今回は、『教育』10月号の特集1「どうする教科『道徳』」から、理論的分析と課題を提起した佐貫浩論文(「特別の教科『道徳』の性格―私たちの対抗戦略を考える」)と、実践的取組みを報告した原田真知子論文(「子どもの『ふだん』と『なぜ』からはじまる道徳教育」)を読み、話し合いをしました。
佐貫浩論文に関わっては、次のような論点が出ました。
◆年間35時間として「1時間1教材」をほんとうにやり切れるのか?トータルな授業時数も過密化するなかで、無理が生じないか?
◆予定されている記述的評価については、かつての「通知表オール3」作戦を彷彿とさせる「『よくがんばりました』などの完全同一評価」(12頁)の対抗策も示されているが、実際には、現在の「総合的な学習の時間」の記述式評価が事実上3段階の標語形式になっているのと同じことが起こりうるのではないか。また、道徳は、週35時間の「道徳」の教科のみで評価されるのか?それとも学校生活全体を通じて評価されるのか、教科の「学びに向かう力、人間性等」の観点との関りはどうか?
◆福島論文路線で考えれば、改訂指導要領の特別活動には、まず子ども自身から…と明記している。道徳もそのように読み替えることができるのでは?
◆道徳の教科書については、宮城県では小学校で東京書籍版が採択された。来年は中学校版の採択になるが、教育委員会が採択に関する基準を設けて、教育勅語の道徳観・徳目のリバイバル版のごとき「問題の多い教育出版の教科書」(48‐50頁)が採択されやすいような仕組みを作ってくる可能性もある。
原田論文をめぐっては、次のような論点が出ました。
◆そもそも、このような実践が可能なこの学級の親たちの関係、親と原田先生との関係はどうなっているのか?

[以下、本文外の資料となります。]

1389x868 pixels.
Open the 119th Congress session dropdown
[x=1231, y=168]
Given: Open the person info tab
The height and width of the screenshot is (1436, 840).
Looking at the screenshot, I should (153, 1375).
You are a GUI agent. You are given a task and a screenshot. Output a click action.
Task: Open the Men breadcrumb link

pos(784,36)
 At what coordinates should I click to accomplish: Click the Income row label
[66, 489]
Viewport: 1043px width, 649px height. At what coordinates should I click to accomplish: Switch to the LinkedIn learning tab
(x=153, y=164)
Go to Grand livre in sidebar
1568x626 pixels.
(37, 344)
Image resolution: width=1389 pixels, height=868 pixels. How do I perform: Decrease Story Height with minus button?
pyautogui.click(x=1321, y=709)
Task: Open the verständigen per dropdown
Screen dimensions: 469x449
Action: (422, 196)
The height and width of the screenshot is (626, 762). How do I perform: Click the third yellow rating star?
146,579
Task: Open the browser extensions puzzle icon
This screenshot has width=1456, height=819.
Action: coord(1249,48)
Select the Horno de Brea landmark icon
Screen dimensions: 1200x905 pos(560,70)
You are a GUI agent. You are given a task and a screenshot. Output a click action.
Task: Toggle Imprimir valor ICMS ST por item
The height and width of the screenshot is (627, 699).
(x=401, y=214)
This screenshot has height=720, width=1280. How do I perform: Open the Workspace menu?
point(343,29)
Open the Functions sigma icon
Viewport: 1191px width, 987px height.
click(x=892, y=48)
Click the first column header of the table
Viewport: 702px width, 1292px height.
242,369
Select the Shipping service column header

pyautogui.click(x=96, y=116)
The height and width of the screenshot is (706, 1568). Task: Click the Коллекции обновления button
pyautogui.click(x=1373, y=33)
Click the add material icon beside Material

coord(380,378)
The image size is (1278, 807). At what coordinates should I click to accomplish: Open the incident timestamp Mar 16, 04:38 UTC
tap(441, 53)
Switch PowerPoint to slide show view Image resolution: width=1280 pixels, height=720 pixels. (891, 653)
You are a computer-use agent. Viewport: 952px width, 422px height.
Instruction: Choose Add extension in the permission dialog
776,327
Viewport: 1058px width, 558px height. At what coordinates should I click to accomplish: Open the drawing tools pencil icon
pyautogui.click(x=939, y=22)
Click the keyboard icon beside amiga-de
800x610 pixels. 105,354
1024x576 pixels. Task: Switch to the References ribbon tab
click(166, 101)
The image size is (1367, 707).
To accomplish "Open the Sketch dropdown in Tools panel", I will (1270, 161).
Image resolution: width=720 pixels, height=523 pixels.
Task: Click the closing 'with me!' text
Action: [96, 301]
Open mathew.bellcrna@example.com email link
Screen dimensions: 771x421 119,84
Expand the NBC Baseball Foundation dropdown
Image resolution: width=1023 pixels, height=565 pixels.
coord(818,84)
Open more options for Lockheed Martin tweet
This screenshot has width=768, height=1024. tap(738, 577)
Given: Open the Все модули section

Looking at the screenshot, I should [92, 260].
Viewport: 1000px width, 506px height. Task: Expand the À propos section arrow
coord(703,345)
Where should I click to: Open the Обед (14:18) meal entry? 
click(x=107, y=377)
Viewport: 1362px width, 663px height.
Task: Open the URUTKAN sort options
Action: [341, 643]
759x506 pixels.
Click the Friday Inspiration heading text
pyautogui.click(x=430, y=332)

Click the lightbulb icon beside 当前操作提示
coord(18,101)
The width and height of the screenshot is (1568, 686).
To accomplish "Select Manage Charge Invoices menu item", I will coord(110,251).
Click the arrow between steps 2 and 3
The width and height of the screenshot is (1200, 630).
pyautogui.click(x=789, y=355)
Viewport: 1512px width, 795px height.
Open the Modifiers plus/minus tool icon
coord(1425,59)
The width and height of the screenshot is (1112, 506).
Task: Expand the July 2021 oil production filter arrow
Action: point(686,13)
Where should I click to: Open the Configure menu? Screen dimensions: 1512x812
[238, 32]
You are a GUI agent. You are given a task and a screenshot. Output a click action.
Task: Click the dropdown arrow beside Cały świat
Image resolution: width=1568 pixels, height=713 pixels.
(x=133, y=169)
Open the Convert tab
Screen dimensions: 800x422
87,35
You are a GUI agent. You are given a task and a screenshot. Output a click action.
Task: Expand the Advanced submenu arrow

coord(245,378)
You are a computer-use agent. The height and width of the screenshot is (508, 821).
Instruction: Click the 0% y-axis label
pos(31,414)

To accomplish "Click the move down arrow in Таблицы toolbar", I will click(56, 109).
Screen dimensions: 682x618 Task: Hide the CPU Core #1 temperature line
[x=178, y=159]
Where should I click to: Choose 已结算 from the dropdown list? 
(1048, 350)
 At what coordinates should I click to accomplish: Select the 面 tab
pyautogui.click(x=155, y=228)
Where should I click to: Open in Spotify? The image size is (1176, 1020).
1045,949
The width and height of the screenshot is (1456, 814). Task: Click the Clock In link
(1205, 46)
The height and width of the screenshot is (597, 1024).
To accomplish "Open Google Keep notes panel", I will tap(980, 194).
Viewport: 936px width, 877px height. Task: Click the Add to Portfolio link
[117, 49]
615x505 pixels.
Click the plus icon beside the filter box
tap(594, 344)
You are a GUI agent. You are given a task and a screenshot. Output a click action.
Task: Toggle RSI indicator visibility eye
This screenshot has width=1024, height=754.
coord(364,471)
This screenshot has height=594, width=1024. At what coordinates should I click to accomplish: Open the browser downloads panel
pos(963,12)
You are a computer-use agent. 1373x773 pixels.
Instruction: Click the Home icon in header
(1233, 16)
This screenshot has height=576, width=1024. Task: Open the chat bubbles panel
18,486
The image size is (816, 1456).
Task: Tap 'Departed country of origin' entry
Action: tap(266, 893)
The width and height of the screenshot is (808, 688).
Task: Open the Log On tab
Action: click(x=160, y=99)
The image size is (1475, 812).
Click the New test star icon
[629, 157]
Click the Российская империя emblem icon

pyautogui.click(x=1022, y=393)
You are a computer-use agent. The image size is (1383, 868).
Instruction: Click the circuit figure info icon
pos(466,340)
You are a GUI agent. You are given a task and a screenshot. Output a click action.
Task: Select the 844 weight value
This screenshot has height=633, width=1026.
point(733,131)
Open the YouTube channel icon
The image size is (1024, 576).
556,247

◆いまは、「ゆーくん」のような子の親が自分の子どもの言い分のみを信じ、自分の子どもの話だけを聞いてくれと担任に要請してくることも多い。原田学級ではどうなのか?
◆親にとっては、たとえば学級通信が出しにくくなるなど学級のことはなかなか知ることが難しくなり、だからこそ子どものことばを信じるしかない状況もある。といって、一人の子どもの言い分だけを信じると、ほかの子ども、親、教師の言ってることすべてが間違っているというおかしな判断になってしまう。
◆「子育ての私事化」が進む中、教育委員会も親とは対決しない。全部受け入れて、学校に抱えさせる。
当初は、特集2「子ども食堂『ブーム』を超えて」も読む予定でしたが、特集1の話が弾んだこともあって、残念ながら時間が取れませんでした。